▶ _To do_
**1.** In the text on Darren Burnett, whom did he defeat to win the men's singles gold medal at the 2014 Commonwealth Games?
**2.** Resume the text on Darren Burnett after its final sentence.

▶ _Given text_
────────────────────────────────────────
Personal information
- Full name: Darren William Burnett
- Born: 27 May 1976 (age 50) Arbroath, Scotland

Sport
- Sport: Lawn bowls
- Club: Arbroath & District (indoor) Arbroath BC (outdoors)

Medal record
Representing Scotland
World Outdoor Championships
| Silver medal – second place | 2008 Christchurch | Men's pairs |
| Gold medal – first place | 2012 Adelaide | Men's triples |
| Bronze medal – third place | 2012 Adelaide | Men's fours |
| Silver medal – second place | 2012 Adelaide | Men's team |
| Bronze medal – third place | 2016 Christchurch | Men's singles |
| Bronze medal – third place | 2016 Christchurch | Men's team |
Commonwealth Games
| Gold medal – first place | 2014 Glasgow | Men's singles |
| Gold medal – first place | 2018 Gold Coast | Men's triples |
World Indoor Bowls Championships
| Gold medal – first place | 2014 Yarmouth | Singles |
| Gold medal – first place | 2016 Yarmouth | Open pairs |
| Gold medal – first place | 2016 Yarmouth | Mixed pairs |
| Gold medal – first place | 2022 Yarmouth | Open pairs |
| Gold medal – first place | 2024 Yarmouth | Open pairs |
Atlantic Bowls Championships
| Bronze medal – third place | 2007 Ayr | pairs |
| Gold medal – first place | 2015 Paphos | triples |
| Silver medal – second place | 2015 Paphos | singles |
| Silver medal – second place | 2019 Cardiff | singles |
| Silver medal – second place | 2019 Cardiff | triples |
British Isles Championships
| Gold medal – first place | 2003 | singles |
| Gold medal – first place | 2006 | singles |

= Darren Burnett =

Scottish bowls player (born 1976)

Darren William Burnett (born 27 May 1976 in Arbroath) is a Scottish lawn bowler and indoor bowler.

==Bowls career==
=== Commonwealth Games===
At the 2014 Commonwealth Games, he won a gold medal in men's singles after defeating Canada's Ryan Bester. In 2018 he was selected as part of the Scottish team for the 2018 Commonwealth Games on the Gold Coast in Queensland where he claimed another gold medal in the Triples with Ronnie Duncan and Derek Oliver.

In 2022, he competed in the men's triples and the men's fours at the 2022 Commonwealth Games.
────────────────────────────────────────
▶ _Dataset entries_
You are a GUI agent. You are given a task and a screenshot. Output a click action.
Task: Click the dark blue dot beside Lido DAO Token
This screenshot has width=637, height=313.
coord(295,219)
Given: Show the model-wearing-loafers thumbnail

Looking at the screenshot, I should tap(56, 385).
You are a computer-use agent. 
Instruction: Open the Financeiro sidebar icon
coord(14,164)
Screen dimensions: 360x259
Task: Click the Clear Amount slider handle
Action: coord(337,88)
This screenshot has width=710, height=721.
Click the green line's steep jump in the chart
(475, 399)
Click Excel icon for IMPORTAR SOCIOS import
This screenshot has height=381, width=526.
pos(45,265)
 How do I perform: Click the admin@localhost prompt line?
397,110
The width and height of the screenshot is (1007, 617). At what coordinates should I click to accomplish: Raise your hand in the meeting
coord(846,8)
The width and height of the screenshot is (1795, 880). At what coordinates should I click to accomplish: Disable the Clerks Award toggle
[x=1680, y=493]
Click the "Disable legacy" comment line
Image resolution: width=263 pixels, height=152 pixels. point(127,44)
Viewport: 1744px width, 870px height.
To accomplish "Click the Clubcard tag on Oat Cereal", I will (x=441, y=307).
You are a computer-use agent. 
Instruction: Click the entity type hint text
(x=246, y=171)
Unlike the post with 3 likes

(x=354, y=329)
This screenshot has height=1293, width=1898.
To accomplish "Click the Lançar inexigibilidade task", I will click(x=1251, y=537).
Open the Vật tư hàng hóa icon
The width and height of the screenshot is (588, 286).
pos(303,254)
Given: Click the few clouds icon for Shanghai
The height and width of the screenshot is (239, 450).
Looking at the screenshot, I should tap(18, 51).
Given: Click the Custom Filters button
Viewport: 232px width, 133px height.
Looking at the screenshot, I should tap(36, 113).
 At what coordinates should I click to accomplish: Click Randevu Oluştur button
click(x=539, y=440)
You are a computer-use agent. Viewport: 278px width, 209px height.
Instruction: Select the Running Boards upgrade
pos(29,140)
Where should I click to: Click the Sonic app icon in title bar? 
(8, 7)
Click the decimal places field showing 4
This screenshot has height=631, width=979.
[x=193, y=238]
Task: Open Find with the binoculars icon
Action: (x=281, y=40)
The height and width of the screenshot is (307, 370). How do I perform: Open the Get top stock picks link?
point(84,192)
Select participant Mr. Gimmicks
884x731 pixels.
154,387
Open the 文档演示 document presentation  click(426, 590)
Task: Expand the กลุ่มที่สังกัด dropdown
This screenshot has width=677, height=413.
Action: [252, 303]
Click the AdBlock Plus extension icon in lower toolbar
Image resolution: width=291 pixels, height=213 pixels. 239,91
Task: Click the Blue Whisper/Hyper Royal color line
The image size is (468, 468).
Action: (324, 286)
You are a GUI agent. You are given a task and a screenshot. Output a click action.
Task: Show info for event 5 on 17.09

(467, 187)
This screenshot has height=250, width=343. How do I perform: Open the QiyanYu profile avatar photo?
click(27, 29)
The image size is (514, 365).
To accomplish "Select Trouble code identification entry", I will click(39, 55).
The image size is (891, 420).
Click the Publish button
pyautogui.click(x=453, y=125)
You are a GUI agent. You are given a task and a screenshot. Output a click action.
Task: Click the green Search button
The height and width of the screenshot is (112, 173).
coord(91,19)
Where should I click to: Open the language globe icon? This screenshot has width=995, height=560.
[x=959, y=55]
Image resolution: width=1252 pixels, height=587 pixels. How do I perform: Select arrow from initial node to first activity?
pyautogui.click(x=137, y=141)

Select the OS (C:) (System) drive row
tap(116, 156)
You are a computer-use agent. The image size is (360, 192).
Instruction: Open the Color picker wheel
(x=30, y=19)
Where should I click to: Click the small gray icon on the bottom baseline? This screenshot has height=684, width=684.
────────────────────────────────────────
▶ _Responses to the exercise_
**1.** Canada's Ryan Bester

**2.**
===World Championships===
He has won four medals at the World Bowls Championship. The first came during the 2008 World Outdoor Bowls Championship in Christchurch when he won a silver medal and then four years later won a gold and bronze during the 2012 World Outdoor Bowls Championship in the pairs and triples. The fourth medal was in the singles at the 2016 World Outdoor Bowls Championship in Christchurch. In 2020 he was selected for the 2020 World Outdoor Bowls Championship in Australia.

===World Indoor Championships===
He has a good record indoors and was the singles world champion in 2014. Burnett enjoyed a very successful 2016 World Indoor Bowls Championship after securing both the Open Pairs title with Stewart Anderson and the Mixed Pairs title with Katherine Rednall. Burnett claimed a fourth title when winning the open pairs for the second time with Stewart Anderson in 2022. He won an all-Scottish final in the open pairs in 2024, partnering Stewart Anderson again.

=== Nationals ===
In 2005, Burnett equalled the record for wins in the Scottish National men's singles championship, winning his third to join Robert Sprot, David Dall and Joseph Black. The record stood until 2025 when Iain McLean won a fourth. He subsequently won the singles at the British Isles Bowls Championships in 2003 and 2006.

In 2025, Burnett won his fourth National title, after winning the triples with Peter Thomson and Andy Furye.

===Other events===
Other major wins include winning the World Singles Champion of Champions in 2006, the 1991 & 2001 Scottish International Open, the 2008 International Open, the 2010 Welsh International Open.

In June 2023, he announced his retirement from international competitions.

==Personal life==
He works as a policeman in Arbroath, Scotland and is married with two children.